Networked Colossus

Update 2012-12-03: Information below is pretty out of date. One can play remotely this way, if somebody wants to host a game, but more convenient is to use the Public Game Server, where you can find opponents and games are hosted there, so that no player need to configure his firewall and NAT in the DSL box (End-Update).

Colossus is now playable over a TCP/IP network. However, the network functionality is still not perfectly stable (it has improved a lot recently, i.e. since beginning of 2007), and the setup of a networked game is not overly easy-to-use or user-friendly. And turn-based games are inherently brittle -- if one player stops moving or drops his connection, then the game is ruined for everybody. (For now -- we'll add the ability to reconnect or have an AI take over later.) So I recommend starting with 2-player games rather than 6-player games.

One person needs to run the server; his computer has to be reachable for the clients (see below). Currently, Colossus servers are short-lived, staying up only for the length of one game.

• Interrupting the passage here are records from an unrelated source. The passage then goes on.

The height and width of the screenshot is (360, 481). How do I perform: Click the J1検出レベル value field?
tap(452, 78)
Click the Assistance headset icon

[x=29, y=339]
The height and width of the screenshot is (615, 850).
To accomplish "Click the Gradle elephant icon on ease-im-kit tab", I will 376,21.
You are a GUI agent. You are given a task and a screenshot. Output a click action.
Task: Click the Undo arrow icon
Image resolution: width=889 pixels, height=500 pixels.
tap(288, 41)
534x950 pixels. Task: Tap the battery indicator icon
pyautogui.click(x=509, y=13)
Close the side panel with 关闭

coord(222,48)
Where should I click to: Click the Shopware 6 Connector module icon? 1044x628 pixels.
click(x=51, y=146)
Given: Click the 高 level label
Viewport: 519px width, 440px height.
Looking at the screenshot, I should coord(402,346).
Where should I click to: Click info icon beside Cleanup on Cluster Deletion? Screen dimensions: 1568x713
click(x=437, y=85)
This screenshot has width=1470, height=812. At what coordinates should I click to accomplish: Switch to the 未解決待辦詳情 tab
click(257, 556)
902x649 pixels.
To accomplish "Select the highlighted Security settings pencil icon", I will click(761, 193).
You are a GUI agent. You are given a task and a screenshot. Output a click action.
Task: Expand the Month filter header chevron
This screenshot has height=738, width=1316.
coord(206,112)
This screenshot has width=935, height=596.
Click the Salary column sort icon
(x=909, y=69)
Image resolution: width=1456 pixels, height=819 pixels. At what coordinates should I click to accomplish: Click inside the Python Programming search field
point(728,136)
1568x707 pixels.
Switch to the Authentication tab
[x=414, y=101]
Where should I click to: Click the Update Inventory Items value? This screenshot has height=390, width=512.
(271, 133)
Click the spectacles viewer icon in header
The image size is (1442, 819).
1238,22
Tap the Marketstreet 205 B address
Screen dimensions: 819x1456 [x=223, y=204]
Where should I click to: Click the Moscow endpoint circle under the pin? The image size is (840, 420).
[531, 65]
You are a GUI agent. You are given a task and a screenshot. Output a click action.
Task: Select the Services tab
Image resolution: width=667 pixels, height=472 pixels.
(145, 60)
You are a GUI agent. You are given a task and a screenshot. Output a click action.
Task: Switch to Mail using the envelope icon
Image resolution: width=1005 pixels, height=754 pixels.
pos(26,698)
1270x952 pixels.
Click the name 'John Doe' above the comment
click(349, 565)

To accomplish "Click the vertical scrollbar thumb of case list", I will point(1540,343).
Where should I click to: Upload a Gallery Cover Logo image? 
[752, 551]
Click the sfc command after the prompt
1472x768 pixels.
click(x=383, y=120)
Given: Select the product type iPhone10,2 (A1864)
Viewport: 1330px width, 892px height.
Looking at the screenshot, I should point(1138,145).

The server operator simply starts the game as usual, using Java Web Start or the run script for a local copy. The startup dialog should appear, allowing you to set the variant, optional rules, and how many players of which types you want. Human players are local to the server machine. Network players are remote. Press the "New game" button. The game will wait for *exactly* the number of network players you specify, before the actual game starts and the masterboard(s) appear. If you have a local copy of the game you can use command-line options instead. Use run -h to see them.

A server progress startup dialog (recently added, 2007) shows the progress which clients (their IP and player name) have already successfully connected. For practicing purposes, I recommend to start with a server and one "remote" player, but running that network client on the same machine.

Each client needs to wait for the server to be started, then run the runclient script or start the game from Java Web Start and select "Run network client" from the startup dialog. This will pop up a small dialog that lets you enter a player name, hostname, and port. The player name will default to your OS user name. The server host will default to the local machine, which probably isn't what you want unless you're doing loopback testing. You can use the IP address instead of the hostname if you prefer. Most servers will use the default port. Again, you can use command-line options instead. runclient -h to see them.

If server is started, startup progress log appeared, and all remote players claim "I have started the client!", but still nothing happens (= MasterBoard window does not appear), check from the startup progress log which clients have successfully connected. The one(s) missing there should restart his client.

If really nothing helps, you can press the "Abort" button in the bottom of the progress startup dialog to cleanup everything. (Otherwise, it might happen that some threads stay running, and perhaps keep the Port occupied; then it's laborous to kill the Java process manually.)

Once all the clients have connected, then the game should start up like a normal Colossus game. When the game ends you can use the File - New Game menu option to start another one, but all the clients will be quit and they have to start connecting using the same procedure as initially.